### Working data

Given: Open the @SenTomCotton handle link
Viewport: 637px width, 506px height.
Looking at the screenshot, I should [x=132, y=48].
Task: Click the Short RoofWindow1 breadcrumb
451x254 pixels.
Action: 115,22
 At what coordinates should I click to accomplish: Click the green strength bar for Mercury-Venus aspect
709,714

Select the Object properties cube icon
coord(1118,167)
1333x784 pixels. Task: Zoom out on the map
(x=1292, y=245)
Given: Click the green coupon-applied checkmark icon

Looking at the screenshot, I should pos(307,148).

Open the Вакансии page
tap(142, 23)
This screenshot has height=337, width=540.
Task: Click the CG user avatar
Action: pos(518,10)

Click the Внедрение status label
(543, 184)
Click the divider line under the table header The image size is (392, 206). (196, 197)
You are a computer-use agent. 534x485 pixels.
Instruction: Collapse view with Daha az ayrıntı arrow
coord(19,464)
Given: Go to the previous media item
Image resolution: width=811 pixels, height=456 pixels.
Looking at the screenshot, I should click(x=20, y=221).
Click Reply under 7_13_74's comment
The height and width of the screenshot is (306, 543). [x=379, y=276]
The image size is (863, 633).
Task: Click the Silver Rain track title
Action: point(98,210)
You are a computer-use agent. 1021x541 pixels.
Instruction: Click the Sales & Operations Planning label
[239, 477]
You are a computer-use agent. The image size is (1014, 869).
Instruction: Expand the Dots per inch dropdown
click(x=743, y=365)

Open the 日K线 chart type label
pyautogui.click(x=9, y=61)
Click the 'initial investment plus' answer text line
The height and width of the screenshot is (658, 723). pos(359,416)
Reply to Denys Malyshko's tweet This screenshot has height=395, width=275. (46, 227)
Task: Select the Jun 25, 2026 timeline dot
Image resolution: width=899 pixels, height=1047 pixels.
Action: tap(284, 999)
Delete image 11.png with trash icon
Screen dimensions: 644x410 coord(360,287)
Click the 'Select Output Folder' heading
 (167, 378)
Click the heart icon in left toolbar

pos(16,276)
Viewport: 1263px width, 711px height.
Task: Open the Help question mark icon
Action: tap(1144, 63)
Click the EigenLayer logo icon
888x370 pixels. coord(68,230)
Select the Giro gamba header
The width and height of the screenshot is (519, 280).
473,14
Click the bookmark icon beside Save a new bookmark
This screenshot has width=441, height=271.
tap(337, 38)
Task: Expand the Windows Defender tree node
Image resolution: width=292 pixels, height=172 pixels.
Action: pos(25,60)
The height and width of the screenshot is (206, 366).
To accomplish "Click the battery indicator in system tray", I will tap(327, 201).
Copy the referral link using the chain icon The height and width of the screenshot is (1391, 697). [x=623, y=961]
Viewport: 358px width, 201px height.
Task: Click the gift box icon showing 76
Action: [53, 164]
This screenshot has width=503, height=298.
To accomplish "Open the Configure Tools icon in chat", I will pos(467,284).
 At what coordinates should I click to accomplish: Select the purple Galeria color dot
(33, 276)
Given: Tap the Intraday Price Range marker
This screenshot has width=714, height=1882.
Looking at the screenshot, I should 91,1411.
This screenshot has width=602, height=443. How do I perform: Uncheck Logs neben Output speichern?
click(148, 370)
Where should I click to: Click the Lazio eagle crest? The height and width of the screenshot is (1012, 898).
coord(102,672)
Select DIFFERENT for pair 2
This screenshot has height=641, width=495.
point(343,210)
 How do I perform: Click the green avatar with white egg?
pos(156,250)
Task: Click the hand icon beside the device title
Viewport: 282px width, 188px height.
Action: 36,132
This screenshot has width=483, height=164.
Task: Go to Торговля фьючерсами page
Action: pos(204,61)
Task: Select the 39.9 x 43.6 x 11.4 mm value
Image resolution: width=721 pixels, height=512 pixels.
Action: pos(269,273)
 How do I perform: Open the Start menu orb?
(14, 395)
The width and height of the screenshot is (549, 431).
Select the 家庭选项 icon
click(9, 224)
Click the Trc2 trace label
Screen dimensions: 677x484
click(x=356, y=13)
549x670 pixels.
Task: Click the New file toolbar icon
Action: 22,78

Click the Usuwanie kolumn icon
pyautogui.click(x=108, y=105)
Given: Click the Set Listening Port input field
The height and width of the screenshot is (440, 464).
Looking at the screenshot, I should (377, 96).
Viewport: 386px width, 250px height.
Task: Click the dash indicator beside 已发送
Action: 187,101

######

# [Task directions]
Reproduce verbatim only the segment of the listing bounded by the line containing "Select the 家庭选项 icon" and the line containing "Given: Click the Set", with both boundary lines included.

# [Solved exercise]
Select the 家庭选项 icon
click(9, 224)
Click the Trc2 trace label
Screen dimensions: 677x484
click(x=356, y=13)
549x670 pixels.
Task: Click the New file toolbar icon
Action: 22,78

Click the Usuwanie kolumn icon
pyautogui.click(x=108, y=105)
Given: Click the Set Listening Port input field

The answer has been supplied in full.